Лебединая охота обещала быть прибыльной. Главное — провести её аккуратно. Ради собственного успеха Шуба всегда умел расстараться.
Он стоял, посасывая пивко, и не видел, что сквозь синий чад табачного дыма за ним следит пара внимательных острых глаз. Лунев на Шубу вышел без особых трудностей и второй день водил его по городу, намереваясь именно сегодня сквитаться за Бориса Прахова.
В пивной было душно. Воняло дрожжами, мочой и мужским ядреным потом. В стене в круглой дырке лениво крутился вентилятор, сосал дым и запахи, но высосать их никак не мог. Даже утром в пивной, когда за ночь чад рассеивался, кислый запах не исчезал.
Ага, наконец-то. В пивбаре появился Сенька Винт. Остроносый, как дятел, морда в синих прыщах. Руки длинные, словно у какой-нибудь шимпанзы — схватит, уже не вырвешься.
Огляделся Винт, увидел Шубу, протиснулся между столами. Толкнет кого-нибудь ненароком и тут же: «Пардон, мужик, извини, совсем не имел в виду». Вежливый, гад.
Лунев допил пиво, оставил кружку, подошел поближе к стойке.
— Где он?
Голос Шубы в гудении пивного улья совсем не слышен, если к нему специально не прислушиваться. Лунев улавливал все.
— В пельменной.
— Где Венька?
— Ждет с машиной. Там же, у пельменей.
Шуба одним глотком прикончил пиво. Тиранул по губам ладонью.
— Пошли!
Лунев, нагнув голову и ссутулясь, вышел за ними. Сел в «Оку». Куда ехать, он знал. Выскочил на Приморский бульвар, свернул в Якорный переулок, притормозил у пельменной и стал терпеливо ждать.
Вскоре в переулке появились Шуба и Винт. Шли размашисто, бодрым шагом, не проверяясь: знали — работают чисто, на хвосте у них нет и быть никого не может. Деловито вошли в пельменную, а через минуту ухе вышли. Приблизились к обшарпанной «Хонде», которая стояла у самого входа в забегаловку.
Лунев смотрел, не понимая, в чем дело. Неужели все сорвалось у вонючих шакалов? Нет, погодим. У них все идет путем.

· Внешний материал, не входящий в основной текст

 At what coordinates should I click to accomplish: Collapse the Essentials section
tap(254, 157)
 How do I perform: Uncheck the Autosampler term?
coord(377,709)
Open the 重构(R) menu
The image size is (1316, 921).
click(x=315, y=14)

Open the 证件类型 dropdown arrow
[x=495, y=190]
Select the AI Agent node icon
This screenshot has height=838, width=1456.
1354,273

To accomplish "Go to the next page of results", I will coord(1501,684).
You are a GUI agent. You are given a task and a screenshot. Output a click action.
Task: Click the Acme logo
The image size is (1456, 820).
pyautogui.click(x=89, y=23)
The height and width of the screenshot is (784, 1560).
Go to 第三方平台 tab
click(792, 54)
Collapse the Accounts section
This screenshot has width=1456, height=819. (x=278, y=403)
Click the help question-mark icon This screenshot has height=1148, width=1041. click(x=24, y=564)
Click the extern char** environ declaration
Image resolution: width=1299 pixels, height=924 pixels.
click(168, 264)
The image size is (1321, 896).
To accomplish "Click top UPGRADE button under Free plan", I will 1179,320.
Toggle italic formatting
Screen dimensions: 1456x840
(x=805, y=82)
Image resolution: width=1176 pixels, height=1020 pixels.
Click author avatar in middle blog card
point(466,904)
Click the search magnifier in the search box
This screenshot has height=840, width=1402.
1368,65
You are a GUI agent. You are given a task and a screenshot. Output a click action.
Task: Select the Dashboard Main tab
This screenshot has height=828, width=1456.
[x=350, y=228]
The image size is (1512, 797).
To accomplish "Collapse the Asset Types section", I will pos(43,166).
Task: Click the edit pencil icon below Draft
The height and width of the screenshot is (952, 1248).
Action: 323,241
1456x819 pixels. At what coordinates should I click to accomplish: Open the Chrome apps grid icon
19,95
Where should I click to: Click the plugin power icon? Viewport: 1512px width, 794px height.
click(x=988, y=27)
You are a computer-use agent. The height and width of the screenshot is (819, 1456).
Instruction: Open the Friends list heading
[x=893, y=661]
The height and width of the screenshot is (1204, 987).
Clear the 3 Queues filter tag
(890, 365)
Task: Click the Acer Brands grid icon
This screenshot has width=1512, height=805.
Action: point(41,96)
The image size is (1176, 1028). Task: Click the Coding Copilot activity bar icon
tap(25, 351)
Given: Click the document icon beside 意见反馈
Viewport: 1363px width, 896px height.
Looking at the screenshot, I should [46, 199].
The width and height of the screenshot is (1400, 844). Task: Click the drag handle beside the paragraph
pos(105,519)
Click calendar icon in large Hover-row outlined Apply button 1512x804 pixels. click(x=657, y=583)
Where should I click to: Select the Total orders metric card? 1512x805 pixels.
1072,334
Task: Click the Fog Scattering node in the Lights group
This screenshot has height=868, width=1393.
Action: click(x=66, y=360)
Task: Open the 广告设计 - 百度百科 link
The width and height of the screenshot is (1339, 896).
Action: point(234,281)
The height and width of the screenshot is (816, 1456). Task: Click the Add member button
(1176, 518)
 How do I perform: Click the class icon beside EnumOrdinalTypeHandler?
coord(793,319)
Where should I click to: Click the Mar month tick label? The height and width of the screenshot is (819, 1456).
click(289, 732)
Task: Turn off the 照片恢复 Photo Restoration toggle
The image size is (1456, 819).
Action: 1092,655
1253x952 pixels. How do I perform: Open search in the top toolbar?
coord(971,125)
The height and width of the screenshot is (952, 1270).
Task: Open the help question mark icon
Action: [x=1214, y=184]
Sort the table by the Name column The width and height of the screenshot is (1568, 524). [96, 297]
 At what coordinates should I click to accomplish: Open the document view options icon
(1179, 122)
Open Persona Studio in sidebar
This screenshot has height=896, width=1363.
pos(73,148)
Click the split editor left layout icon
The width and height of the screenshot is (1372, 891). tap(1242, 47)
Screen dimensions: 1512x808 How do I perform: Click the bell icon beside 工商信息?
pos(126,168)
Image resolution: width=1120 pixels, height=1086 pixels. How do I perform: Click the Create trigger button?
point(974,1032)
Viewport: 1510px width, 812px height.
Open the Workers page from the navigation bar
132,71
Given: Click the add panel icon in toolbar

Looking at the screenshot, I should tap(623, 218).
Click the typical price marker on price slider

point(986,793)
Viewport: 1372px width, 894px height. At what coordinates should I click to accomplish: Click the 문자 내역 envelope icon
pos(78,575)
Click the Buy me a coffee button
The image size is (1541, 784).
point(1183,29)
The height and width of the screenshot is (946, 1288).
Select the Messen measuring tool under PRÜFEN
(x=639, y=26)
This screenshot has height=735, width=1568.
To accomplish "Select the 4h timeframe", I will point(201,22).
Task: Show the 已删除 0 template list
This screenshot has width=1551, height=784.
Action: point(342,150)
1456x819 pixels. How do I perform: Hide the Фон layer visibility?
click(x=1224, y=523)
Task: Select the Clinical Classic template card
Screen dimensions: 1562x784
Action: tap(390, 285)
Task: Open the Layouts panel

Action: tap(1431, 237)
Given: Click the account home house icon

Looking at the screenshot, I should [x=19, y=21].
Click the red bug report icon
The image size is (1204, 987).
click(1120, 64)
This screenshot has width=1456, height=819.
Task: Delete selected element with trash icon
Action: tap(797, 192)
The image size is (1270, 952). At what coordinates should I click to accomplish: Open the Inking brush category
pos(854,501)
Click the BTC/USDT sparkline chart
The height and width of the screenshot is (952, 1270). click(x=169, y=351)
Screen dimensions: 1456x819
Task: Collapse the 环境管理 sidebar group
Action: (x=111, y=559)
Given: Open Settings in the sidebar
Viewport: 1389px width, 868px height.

Подталкивая в спину высокого китайца, из пельменной на улицу вышел милиционер.
— Сюда! — Шуба распахнул дверцу «Хонды», а милиционер с помощью Винта затолкнул китайца внутрь. Затем Шуба и Винт сели в машину сами. Милиционер огляделся, отряхнул ладони и спокойно пошел в сторону центра.
«Хонда», выстрелив синим клубом вонючего дыма, лихо тронулась с места. За ней покатилась неприметная в транспортном потоке «Ока».